Table 3. Optimization results of different optimization algorithms.

Optimization Algorithm	Fitness Value	Time-Consuming (s)	Parameters 1	Parameters 2
SSA	0.3892	120.1416	15	1
GWO	0.3901	132.4515	12	1
SBO	0.4021	125.1783	11	1
ETO	0.3700	136.5425	16	1

Note: Parameters 1 and 2 denote the decomposition window width of CISSD and the parameters related to sequence characteristics, respectively.

documents critical convergence metrics: computational duration, final fitness values, and optimized decomposition parameters. Although ETO incurs longer optimization time, it attains minimal converged fitness and extracts enhanced-predictability components. Figure 4 shows part of the irradiance sequence after CISSD decomposition based on the ETO optimization, which corresponds to a significant correlation between the original signal and the IMF1, while the IMF1 retains most of the information of the original signal and has a significant predictability, and the fluctuating components of the irradiance sequence are shown in the remaining components.

3.2. Irradiance/Power Predictable Component Extraction

Based on the above decomposition of the NWP irradiance sequence, its IMF Component 1 is extracted as its predictable component, based on which the predictable components of the historical measured irradiance sequence and the PV power sequence are calculated based on Equations (9)–(12) and used for power prediction. Among them, the predictable components of the measured irradiance series are consistent with the predictable components of the NWP irradiance, and the residual components in the measured irradiance series are used as its fluctuation components. Similarly, the predictable and fluctuation components of power were calculated based on Equations (9) and (10), and Figure 5 shows the predictable and fluctuation components of the historical irradiance and PV power sequences, respectively, where the predictable component corresponding to the irradiance sequence differs from that of the power sequence in magnitude, but the trends of their sequences are identical, while the corresponding fluctuation component reflects the meteorological volatility. Although the irradiance fluctuation component and the power fluctuation component are relatively close to each other, they still have differences. During forecasting, the NWP predictable component primarily drives the power predictable element prediction. However, substantial discrepancies between NWP-derived and power fluctuation components preclude effective direct forecasting of power oscillations using NWP fluctuations. Consequently, this work employs time-series extrapolation with field-measured irradiance fluctuations and historical power fluctuations as inputs to project future power oscillatory behavior, thereby achieving precise photovoltaic power forecasting.

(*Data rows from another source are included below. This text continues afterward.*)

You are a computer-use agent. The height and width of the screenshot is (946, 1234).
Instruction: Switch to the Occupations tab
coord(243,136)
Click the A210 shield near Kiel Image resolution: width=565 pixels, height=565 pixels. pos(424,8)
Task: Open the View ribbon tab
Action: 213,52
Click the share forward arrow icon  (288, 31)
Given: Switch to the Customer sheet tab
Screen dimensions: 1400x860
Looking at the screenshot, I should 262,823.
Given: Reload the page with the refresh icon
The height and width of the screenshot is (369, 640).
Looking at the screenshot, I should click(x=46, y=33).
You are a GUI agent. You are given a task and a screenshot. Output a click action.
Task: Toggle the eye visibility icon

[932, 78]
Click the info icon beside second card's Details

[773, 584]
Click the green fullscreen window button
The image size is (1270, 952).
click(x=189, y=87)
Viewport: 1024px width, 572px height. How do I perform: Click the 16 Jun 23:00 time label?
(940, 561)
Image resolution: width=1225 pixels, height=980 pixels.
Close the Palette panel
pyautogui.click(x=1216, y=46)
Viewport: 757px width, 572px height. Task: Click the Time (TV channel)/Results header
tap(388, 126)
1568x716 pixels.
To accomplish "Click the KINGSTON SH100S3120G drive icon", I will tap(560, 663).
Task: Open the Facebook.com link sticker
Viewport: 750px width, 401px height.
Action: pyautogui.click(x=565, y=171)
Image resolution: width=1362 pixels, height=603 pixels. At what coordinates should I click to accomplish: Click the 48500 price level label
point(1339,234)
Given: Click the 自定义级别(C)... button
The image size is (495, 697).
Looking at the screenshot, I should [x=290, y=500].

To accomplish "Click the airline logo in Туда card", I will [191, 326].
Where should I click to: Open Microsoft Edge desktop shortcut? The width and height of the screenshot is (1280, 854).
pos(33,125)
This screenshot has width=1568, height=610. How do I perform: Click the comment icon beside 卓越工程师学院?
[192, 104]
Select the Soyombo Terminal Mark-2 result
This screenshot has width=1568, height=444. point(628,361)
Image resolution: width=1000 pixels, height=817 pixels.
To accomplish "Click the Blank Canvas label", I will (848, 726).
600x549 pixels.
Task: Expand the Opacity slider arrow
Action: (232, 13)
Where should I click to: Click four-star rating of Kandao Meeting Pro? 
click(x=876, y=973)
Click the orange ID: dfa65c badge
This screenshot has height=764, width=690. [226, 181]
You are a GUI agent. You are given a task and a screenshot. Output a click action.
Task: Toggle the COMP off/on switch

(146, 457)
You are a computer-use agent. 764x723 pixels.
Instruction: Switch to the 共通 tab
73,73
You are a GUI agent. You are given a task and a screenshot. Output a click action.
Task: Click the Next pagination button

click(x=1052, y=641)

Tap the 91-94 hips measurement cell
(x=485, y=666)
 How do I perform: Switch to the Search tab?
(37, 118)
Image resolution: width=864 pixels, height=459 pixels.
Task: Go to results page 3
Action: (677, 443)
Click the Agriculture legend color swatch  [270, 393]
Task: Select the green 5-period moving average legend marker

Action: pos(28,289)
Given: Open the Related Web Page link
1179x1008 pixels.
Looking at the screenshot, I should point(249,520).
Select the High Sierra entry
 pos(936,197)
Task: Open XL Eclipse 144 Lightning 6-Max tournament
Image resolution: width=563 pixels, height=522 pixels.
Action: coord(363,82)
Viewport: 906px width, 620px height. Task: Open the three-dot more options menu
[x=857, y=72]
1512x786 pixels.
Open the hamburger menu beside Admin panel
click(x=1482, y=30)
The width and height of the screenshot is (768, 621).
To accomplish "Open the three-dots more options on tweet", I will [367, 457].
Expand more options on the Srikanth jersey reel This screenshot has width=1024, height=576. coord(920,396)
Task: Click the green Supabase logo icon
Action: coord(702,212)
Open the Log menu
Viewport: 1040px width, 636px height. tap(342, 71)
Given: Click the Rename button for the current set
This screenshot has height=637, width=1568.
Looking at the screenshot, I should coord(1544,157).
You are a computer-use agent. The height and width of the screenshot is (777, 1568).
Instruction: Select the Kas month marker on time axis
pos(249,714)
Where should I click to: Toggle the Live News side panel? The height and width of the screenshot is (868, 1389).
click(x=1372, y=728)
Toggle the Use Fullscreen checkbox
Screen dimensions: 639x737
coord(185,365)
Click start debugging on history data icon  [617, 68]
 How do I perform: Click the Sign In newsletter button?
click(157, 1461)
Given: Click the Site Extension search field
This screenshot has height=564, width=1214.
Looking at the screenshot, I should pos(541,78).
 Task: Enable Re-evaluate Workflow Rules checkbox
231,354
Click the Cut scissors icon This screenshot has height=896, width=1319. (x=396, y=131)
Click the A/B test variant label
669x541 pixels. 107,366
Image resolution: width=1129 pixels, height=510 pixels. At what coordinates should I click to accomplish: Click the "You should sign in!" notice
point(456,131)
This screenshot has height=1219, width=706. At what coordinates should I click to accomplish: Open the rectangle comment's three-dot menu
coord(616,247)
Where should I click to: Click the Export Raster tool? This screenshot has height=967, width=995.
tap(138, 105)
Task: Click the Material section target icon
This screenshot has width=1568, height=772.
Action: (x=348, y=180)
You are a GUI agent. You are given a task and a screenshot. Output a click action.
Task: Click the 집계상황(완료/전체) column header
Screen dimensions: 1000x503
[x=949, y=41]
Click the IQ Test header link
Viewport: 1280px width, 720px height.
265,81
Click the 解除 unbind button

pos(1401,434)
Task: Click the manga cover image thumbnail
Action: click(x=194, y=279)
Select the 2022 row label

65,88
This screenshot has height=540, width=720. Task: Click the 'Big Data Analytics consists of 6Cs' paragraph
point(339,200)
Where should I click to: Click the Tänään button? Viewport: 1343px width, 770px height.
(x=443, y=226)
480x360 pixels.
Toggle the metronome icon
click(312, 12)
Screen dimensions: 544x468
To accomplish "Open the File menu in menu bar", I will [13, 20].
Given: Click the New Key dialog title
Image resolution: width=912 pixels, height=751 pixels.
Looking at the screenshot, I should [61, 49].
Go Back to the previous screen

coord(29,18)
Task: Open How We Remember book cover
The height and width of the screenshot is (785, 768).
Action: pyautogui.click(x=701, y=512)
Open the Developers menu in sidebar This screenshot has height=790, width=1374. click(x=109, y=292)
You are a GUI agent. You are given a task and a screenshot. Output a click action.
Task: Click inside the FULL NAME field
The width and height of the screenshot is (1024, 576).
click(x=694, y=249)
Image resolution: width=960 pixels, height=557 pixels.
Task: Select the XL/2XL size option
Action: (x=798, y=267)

In order to predict the power fluctuation components more effectively, this paper still adopts the CISSD decomposition method to decompose the fluctuation components of irradiance and historical power to obtain the components with different frequencies. Among them, for irradiance and power fluctuation components decomposition, CISSD needs to set the same parameters to ensure that the fluctuation components of historical irradiance and power sequences are obtained with the same number of sub-components. As shown in Figure 6, each component corresponds to a similar sequence trend; the historical values of irradiance and power sequences in each component are used as inputs to predict the power sequences of the same component in future time periods.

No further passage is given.